You are viewing a plain text version of this content. The canonical link for it is here.
Posted to dev@subversion.apache.org by Garrett Rooney <ro...@electricjellyfish.net> on 2006/07/03 20:10:17 UTC

Re: BBD Pool Cleanup Ordering Bugs?

On 6/30/06, Branko Čibej <br...@xbc.nu> wrote:

> Sorry I sort of ignored your last mail, I've been quite busy lately. But
> it turns out that you guessed what worries me.

Ok, good to know I'm at least on the right track ;-)

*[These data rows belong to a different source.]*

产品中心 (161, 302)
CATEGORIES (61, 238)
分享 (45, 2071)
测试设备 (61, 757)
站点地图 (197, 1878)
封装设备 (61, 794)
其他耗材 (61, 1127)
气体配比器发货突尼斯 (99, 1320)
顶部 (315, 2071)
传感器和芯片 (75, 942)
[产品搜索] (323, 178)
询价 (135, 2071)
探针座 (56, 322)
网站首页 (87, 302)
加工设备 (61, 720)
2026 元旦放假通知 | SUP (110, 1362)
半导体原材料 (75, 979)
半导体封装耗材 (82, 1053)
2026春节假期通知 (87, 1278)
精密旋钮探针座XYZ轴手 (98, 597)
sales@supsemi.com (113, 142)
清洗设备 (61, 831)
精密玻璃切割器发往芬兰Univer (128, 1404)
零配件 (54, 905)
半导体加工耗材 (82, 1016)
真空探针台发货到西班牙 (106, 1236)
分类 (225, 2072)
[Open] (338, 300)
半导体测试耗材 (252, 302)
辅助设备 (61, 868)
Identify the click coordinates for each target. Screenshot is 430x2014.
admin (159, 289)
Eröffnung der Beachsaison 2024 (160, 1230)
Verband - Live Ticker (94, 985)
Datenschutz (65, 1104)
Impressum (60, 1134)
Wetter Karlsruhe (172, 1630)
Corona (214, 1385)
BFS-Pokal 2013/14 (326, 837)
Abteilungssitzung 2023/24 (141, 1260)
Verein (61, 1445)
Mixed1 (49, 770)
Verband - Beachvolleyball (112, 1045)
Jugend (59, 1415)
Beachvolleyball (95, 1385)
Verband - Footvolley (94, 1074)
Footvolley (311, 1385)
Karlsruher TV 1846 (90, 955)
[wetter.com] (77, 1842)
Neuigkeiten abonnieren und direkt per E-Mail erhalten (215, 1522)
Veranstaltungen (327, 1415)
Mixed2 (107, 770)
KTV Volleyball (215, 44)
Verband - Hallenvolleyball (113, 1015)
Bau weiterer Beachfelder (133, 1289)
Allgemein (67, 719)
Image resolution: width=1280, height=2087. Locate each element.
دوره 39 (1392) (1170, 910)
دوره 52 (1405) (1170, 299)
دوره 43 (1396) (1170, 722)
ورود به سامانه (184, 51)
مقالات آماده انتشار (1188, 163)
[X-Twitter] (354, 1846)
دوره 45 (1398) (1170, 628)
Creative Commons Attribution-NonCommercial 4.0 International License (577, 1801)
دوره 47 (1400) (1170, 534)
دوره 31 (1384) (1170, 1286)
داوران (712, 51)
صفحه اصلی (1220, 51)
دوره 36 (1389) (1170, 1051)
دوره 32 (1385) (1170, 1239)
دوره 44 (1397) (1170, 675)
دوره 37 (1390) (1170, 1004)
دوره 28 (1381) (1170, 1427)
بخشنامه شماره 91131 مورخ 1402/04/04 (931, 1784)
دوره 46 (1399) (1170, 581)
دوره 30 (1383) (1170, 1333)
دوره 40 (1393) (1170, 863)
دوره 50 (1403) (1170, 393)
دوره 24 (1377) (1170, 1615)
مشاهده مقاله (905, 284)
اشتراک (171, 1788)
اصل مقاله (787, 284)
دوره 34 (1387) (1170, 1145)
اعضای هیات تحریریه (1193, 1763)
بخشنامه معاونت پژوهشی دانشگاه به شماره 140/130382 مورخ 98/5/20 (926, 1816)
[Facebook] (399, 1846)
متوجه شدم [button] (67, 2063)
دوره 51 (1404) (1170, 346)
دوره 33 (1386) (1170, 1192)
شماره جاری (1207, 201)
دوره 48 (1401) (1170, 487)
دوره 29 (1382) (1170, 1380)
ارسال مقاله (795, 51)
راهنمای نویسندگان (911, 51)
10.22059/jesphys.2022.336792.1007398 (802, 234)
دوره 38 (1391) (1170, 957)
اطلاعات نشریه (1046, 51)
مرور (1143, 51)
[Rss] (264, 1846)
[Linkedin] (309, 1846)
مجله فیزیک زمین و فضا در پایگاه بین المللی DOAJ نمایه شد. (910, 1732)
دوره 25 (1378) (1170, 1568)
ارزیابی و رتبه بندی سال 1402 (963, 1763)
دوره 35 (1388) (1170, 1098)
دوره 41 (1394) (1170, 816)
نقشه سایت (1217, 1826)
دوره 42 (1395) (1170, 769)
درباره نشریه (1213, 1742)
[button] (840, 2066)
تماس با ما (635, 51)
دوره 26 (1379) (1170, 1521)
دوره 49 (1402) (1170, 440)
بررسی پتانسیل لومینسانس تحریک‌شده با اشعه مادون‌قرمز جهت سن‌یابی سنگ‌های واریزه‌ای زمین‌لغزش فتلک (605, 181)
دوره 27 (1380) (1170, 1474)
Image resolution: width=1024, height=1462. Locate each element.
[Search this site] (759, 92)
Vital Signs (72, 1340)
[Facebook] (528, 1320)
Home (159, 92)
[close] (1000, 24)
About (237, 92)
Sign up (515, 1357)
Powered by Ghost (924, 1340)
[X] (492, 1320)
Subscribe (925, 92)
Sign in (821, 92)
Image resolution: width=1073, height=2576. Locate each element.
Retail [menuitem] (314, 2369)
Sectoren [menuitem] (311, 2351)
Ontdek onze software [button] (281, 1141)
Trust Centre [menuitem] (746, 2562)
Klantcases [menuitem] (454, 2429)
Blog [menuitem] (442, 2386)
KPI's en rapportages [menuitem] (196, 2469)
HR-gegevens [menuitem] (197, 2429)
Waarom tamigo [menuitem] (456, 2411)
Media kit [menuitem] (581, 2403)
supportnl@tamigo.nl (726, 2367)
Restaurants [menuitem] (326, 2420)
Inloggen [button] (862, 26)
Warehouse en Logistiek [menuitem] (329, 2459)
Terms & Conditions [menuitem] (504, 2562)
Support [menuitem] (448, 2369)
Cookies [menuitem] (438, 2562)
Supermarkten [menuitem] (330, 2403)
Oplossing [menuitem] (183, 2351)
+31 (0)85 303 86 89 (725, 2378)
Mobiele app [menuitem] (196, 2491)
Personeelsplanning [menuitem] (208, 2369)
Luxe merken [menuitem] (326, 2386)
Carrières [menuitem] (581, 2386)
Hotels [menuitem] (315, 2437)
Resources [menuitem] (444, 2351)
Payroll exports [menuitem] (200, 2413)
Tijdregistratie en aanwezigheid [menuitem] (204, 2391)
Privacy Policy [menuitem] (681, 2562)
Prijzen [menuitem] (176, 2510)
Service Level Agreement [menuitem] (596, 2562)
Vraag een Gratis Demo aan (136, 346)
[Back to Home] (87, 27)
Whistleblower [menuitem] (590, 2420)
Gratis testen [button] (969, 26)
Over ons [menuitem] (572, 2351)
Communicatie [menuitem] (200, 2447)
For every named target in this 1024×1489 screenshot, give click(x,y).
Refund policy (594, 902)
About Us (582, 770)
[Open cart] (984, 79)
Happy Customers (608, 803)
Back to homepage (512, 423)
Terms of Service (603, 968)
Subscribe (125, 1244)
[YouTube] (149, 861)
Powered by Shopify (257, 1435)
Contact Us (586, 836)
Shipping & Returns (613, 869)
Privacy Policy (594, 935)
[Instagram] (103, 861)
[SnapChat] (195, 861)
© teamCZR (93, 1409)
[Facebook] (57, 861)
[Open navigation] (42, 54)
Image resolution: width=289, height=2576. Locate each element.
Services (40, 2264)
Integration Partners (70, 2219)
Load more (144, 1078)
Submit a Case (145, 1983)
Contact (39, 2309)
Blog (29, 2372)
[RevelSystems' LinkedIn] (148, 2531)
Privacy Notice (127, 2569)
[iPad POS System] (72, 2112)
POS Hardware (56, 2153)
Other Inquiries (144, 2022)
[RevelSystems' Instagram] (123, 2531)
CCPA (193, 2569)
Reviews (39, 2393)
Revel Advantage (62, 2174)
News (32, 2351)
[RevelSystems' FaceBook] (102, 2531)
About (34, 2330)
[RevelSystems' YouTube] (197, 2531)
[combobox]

> > Another question that jumps to mind, how does this stuff even work
> > with thread local variables like this?  Does it imply that __close
> > needs to be called from the same thread that was using the environment
> > (and thus that generated the errors) so that it can free the errors?
> > If that's the case, can cleanup_env even potentially destroy those
> > errors, how would it get at them?  I feel like I'm missing something
> > here...
> The idea is that if you create an svn_fs_t in one thread, you must
> always use it in that thread. I don't think we've spelled that out
> anywhere, but then, we've not really defined our thread-safety
> guarantees in general. Certainly a threaded svnserve uses svn_fs_t's in
> the way that code expects them to be used.

Yeah...  This kind of worries me, but it's not like we can really do
much better.

> I'm worried that it's possible to order svn_fs_t creation in such a way
> that the gathered svn_error_t's are destroyed before the last svn_fs_t
> that might want to use them. At this point, I don't even know if this
> scenario is possible, much less how to recover from it.

I think we're basically stuck in some of the potential situations.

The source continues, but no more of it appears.